### Your task
Everything in the data below is left aside except the lines from the one containing "This screenshot has width=1073, height=650." through the one containing "This screenshot has height=630, width=1568."; repeat those exactly.

^^^^^^^^^^^^^^^^

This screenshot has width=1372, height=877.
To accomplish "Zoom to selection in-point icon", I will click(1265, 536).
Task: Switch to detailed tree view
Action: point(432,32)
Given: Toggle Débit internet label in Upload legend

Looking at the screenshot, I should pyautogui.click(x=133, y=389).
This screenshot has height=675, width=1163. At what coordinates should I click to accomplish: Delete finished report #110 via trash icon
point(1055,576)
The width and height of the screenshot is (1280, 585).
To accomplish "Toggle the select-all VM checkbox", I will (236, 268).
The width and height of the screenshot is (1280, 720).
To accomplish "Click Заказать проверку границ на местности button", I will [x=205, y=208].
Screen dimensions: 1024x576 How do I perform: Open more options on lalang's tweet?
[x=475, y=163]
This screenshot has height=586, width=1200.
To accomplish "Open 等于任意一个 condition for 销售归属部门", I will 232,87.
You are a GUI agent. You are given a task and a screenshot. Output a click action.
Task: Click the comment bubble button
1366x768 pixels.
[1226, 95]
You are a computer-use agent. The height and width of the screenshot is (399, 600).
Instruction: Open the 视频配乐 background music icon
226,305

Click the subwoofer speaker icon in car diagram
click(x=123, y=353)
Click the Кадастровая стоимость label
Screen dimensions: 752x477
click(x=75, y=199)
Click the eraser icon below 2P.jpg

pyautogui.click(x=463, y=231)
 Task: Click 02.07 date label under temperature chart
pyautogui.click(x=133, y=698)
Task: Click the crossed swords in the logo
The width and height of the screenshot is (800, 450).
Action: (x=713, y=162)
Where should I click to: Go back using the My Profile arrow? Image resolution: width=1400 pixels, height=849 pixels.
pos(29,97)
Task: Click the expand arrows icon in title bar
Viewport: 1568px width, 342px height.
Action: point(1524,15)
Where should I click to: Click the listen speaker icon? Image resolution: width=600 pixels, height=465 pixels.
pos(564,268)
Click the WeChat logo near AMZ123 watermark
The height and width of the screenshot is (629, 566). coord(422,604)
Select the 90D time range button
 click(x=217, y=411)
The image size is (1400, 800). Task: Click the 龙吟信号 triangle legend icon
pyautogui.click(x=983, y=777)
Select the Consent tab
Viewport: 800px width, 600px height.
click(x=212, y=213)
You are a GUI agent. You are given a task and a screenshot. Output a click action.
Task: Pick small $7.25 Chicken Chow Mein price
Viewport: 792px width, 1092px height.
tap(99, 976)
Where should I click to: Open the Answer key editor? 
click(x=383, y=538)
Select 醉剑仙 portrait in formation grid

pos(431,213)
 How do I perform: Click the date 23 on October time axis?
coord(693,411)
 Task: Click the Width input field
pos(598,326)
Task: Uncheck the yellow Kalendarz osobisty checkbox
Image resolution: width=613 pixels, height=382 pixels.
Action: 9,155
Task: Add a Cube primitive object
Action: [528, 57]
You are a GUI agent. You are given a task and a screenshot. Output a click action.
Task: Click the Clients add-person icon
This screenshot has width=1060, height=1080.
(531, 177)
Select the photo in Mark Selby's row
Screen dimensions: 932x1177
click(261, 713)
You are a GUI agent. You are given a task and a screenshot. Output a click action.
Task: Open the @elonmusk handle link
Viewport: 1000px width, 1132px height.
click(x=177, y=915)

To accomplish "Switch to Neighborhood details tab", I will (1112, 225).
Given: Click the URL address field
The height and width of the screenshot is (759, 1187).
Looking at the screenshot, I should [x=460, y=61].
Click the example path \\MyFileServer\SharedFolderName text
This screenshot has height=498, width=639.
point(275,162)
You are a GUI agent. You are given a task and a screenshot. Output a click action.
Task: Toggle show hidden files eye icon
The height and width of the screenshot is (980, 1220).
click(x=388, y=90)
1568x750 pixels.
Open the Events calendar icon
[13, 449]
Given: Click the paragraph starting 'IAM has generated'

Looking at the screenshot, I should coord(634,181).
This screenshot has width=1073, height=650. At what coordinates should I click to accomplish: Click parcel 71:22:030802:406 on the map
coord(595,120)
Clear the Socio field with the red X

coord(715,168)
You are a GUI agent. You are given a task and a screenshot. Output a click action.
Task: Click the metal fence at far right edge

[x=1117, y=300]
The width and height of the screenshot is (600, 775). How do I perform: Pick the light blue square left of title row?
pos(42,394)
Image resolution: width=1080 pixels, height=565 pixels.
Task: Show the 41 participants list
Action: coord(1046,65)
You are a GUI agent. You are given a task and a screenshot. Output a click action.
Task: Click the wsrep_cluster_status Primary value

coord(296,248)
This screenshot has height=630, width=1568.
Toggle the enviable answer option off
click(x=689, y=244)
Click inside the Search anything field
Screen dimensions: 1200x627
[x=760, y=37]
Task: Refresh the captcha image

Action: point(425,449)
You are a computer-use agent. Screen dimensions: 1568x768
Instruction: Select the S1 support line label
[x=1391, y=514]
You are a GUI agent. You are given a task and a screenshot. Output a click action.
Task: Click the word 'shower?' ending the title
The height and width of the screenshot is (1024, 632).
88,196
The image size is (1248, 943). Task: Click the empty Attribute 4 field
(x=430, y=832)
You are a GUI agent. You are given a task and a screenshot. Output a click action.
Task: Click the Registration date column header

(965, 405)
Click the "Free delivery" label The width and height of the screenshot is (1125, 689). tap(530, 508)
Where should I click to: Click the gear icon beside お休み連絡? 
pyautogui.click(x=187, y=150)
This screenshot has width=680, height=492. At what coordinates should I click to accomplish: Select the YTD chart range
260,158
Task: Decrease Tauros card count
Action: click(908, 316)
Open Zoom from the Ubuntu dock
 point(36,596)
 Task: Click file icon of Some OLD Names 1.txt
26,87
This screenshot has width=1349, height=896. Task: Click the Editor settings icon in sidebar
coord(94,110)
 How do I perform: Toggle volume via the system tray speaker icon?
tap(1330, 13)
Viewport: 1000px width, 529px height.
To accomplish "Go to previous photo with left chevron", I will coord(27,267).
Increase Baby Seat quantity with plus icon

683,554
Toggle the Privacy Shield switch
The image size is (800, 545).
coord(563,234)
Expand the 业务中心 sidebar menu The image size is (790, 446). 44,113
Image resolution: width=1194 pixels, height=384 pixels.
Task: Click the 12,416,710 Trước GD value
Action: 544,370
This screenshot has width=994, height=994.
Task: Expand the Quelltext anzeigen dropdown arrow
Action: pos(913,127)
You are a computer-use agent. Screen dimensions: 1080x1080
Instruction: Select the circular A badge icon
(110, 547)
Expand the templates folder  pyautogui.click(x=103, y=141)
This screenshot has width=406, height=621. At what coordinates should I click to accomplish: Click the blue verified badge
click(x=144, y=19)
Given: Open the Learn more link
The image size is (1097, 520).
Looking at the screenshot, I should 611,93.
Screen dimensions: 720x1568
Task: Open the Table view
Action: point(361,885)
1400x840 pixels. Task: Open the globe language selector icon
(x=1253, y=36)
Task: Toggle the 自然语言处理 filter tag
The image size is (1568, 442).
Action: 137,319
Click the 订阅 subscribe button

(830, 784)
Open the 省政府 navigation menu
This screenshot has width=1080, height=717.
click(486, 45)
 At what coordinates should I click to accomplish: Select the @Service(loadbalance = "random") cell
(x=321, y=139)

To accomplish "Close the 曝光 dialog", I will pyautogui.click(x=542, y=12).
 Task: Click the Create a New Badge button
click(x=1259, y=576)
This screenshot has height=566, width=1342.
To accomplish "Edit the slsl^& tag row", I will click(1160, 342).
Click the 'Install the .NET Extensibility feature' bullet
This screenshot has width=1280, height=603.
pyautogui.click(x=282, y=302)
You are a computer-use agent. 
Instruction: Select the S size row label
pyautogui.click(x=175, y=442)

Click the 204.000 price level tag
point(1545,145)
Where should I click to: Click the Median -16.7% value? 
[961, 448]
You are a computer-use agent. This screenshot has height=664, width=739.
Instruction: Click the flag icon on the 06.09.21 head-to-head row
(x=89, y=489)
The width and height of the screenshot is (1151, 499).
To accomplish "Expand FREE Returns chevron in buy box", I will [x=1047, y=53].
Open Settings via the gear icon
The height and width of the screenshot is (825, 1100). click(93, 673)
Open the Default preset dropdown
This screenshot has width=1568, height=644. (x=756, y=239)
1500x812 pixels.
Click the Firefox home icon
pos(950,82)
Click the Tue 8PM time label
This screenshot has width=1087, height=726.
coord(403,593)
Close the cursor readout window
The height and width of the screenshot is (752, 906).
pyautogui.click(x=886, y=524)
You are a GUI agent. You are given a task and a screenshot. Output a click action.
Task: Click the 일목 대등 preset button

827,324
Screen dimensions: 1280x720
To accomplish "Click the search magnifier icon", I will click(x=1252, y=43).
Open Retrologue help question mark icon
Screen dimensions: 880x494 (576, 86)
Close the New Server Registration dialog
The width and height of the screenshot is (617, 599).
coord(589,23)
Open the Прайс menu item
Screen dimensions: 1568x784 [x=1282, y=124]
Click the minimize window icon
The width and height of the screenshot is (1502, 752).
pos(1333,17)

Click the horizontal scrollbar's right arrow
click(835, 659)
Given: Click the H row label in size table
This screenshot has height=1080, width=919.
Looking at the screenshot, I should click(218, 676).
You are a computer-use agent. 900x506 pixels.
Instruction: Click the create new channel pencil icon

^^^^^^^^^^^^^^^^

### Reply
This screenshot has width=1073, height=650. At what coordinates should I click to accomplish: Click parcel 71:22:030802:406 on the map
coord(595,120)
Clear the Socio field with the red X

coord(715,168)
You are a GUI agent. You are given a task and a screenshot. Output a click action.
Task: Click the metal fence at far right edge

[x=1117, y=300]
The width and height of the screenshot is (600, 775). How do I perform: Pick the light blue square left of title row?
pos(42,394)
Image resolution: width=1080 pixels, height=565 pixels.
Task: Show the 41 participants list
Action: coord(1046,65)
You are a GUI agent. You are given a task and a screenshot. Output a click action.
Task: Click the wsrep_cluster_status Primary value

coord(296,248)
This screenshot has height=630, width=1568.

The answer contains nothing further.